- [PROBLEM DESCRIPTION]: Look below for the lines from the one with "素髪ケア (238, 1526)" to the one with "Cars Mater-National Championship - DS Game (76, 1443)", and copy exactly those lines, both ends included.

Saved data entries
↓↓↓

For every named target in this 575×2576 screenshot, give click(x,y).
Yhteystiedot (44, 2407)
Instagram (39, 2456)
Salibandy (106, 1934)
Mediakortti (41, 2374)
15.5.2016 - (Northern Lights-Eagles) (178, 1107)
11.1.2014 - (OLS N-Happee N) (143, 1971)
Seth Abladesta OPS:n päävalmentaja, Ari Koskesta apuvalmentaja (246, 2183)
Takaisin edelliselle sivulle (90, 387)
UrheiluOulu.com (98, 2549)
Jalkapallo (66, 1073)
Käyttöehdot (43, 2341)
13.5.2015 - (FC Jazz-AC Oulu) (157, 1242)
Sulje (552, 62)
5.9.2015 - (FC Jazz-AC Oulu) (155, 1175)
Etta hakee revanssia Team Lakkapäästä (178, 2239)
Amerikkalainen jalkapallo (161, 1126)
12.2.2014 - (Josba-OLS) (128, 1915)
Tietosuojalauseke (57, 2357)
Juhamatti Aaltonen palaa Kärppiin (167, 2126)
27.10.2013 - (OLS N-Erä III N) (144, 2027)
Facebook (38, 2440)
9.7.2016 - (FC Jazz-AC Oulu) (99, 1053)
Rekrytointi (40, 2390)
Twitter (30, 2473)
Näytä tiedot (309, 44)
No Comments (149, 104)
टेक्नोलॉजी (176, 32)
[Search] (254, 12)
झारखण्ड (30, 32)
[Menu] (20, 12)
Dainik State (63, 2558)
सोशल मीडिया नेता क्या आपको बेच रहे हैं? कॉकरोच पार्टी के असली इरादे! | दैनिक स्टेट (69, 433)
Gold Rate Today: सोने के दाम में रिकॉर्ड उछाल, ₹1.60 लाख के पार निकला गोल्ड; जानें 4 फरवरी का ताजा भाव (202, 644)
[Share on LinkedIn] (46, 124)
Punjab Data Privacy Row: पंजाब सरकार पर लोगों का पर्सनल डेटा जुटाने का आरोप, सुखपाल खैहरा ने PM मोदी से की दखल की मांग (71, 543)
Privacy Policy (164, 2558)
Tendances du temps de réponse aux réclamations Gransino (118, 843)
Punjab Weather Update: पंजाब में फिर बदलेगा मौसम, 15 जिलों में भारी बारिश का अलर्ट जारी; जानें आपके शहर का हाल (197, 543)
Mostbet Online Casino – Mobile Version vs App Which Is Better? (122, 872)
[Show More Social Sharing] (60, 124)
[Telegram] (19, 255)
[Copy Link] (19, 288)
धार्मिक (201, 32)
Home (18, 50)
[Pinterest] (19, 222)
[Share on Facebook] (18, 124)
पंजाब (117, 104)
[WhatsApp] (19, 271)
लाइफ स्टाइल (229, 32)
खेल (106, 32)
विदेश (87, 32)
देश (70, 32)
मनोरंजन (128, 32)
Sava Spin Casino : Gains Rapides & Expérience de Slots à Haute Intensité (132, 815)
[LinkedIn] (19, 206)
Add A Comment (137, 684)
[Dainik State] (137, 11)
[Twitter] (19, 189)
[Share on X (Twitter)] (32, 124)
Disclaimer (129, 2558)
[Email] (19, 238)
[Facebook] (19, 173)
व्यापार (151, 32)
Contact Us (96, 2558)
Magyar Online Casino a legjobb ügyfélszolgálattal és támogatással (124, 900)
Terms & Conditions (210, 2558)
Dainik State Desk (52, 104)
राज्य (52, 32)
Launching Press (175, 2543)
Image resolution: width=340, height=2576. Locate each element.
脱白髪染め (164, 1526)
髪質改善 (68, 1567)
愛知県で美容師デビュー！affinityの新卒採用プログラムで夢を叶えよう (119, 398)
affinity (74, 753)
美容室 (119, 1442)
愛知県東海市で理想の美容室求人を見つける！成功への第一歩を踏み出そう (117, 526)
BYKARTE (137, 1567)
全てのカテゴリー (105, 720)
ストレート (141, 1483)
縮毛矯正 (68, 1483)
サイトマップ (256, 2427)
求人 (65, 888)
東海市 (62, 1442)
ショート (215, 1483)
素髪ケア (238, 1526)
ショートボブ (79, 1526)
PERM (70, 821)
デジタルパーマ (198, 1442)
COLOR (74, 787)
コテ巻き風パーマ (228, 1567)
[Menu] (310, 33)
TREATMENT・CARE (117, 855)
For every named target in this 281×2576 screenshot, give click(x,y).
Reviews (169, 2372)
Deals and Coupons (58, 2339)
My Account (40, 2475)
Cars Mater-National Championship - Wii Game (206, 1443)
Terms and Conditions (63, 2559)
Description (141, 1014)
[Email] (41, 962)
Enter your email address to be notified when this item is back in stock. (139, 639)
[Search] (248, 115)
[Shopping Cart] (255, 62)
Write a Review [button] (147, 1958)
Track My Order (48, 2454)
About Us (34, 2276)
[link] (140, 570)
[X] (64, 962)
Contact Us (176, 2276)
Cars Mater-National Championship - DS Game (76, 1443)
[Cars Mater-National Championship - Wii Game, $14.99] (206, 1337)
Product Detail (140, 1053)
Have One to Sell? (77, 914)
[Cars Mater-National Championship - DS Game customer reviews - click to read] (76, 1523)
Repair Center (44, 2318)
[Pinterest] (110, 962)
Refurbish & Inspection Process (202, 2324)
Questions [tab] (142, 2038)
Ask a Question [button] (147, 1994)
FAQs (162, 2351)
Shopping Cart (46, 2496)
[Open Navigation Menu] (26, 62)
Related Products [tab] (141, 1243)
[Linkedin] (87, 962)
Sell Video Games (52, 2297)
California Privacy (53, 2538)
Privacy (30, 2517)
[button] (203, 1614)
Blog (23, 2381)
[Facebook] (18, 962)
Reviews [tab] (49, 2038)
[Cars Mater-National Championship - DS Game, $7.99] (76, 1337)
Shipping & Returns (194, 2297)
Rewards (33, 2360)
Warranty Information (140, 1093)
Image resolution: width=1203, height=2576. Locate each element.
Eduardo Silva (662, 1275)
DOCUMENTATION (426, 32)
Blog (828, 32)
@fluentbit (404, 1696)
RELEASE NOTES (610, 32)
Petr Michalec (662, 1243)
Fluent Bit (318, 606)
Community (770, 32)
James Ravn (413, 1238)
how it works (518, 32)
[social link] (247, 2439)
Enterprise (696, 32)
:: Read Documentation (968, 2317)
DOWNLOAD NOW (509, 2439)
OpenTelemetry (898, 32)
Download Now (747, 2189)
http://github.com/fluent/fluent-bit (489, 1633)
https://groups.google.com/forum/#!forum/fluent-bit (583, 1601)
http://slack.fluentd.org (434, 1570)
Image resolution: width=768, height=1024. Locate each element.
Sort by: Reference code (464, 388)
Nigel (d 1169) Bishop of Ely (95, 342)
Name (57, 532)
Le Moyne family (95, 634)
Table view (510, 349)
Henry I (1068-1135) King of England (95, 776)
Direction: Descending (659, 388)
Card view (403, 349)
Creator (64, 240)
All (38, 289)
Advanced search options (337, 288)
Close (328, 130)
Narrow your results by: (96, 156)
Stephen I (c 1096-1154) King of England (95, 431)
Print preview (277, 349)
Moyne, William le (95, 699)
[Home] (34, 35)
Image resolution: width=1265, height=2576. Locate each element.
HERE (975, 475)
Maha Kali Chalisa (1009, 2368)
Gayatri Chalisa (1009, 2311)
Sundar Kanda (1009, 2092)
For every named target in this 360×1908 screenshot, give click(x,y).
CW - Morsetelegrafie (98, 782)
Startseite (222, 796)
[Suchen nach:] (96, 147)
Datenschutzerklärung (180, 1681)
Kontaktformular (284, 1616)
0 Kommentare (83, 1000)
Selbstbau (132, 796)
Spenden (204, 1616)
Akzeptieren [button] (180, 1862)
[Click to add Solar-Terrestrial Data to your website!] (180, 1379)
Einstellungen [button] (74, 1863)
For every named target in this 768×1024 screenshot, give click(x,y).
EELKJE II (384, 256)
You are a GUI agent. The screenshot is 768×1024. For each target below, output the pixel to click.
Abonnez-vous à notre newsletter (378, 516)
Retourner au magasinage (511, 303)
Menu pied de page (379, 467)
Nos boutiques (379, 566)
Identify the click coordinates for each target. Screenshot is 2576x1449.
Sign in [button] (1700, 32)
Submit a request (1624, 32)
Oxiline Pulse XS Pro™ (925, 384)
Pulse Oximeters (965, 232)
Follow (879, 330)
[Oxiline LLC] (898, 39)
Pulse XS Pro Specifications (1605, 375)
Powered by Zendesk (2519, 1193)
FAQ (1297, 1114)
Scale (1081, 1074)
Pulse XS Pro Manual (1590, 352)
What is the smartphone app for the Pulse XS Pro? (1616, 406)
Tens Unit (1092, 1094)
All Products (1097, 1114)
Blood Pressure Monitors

↑↑↑

- [SOLVED PROBLEM]:
素髪ケア (238, 1526)
ショートボブ (79, 1526)
PERM (70, 821)
デジタルパーマ (198, 1442)
COLOR (74, 787)
コテ巻き風パーマ (228, 1567)
[Menu] (310, 33)
TREATMENT・CARE (117, 855)
For every named target in this 281×2576 screenshot, give click(x,y).
Reviews (169, 2372)
Deals and Coupons (58, 2339)
My Account (40, 2475)
Cars Mater-National Championship - Wii Game (206, 1443)
Terms and Conditions (63, 2559)
Description (141, 1014)
[Email] (41, 962)
Enter your email address to be notified when this item is back in stock. (139, 639)
[Search] (248, 115)
[Shopping Cart] (255, 62)
Write a Review [button] (147, 1958)
Track My Order (48, 2454)
About Us (34, 2276)
[link] (140, 570)
[X] (64, 962)
Contact Us (176, 2276)
Cars Mater-National Championship - DS Game (76, 1443)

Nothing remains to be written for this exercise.